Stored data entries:
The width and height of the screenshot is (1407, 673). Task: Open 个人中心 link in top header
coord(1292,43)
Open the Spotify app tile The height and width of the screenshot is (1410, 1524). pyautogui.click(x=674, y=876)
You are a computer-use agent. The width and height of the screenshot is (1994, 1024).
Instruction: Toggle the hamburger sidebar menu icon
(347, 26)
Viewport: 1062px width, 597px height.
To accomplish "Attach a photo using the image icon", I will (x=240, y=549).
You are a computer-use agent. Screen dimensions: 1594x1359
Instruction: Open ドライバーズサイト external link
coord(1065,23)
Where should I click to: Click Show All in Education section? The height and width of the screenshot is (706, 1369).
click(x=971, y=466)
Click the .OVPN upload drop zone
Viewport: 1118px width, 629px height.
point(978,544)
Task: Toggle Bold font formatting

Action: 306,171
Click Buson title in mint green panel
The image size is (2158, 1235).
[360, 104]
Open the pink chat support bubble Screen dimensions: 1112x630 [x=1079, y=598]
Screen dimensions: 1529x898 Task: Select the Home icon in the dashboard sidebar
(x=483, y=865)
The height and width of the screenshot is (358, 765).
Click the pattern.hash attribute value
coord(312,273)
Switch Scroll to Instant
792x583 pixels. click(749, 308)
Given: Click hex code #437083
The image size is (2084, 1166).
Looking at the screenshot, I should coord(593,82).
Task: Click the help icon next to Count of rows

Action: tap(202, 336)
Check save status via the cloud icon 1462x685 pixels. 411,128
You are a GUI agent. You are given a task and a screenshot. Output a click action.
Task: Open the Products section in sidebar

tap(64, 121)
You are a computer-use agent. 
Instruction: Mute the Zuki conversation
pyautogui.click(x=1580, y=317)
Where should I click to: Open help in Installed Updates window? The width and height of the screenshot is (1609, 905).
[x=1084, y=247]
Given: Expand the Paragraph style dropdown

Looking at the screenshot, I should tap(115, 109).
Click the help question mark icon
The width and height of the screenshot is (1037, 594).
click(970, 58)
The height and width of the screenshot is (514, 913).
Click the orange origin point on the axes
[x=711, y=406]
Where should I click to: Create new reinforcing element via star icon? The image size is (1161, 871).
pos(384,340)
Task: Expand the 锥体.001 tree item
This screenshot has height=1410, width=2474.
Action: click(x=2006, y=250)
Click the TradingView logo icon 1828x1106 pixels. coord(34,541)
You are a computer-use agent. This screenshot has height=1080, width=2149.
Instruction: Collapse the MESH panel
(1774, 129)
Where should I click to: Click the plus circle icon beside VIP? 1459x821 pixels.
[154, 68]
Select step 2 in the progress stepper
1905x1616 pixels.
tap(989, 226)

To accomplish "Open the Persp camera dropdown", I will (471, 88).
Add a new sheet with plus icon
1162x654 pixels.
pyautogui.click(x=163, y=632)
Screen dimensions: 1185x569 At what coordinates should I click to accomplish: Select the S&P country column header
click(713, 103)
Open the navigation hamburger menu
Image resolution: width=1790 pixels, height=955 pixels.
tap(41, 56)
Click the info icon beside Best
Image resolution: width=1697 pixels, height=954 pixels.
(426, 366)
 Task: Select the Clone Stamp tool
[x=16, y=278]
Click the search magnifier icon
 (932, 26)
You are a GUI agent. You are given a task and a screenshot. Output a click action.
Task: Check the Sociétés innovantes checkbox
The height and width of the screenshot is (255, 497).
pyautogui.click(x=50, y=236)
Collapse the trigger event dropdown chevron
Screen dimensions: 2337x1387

Task brief: An exact copy of the lines from the one with "Task: Check the Sociétés innovantes checkbox" to the final line of the entries is all that the answer should hold.

Output of the exercise:
Task: Check the Sociétés innovantes checkbox
The height and width of the screenshot is (255, 497).
pyautogui.click(x=50, y=236)
Collapse the trigger event dropdown chevron
Screen dimensions: 2337x1387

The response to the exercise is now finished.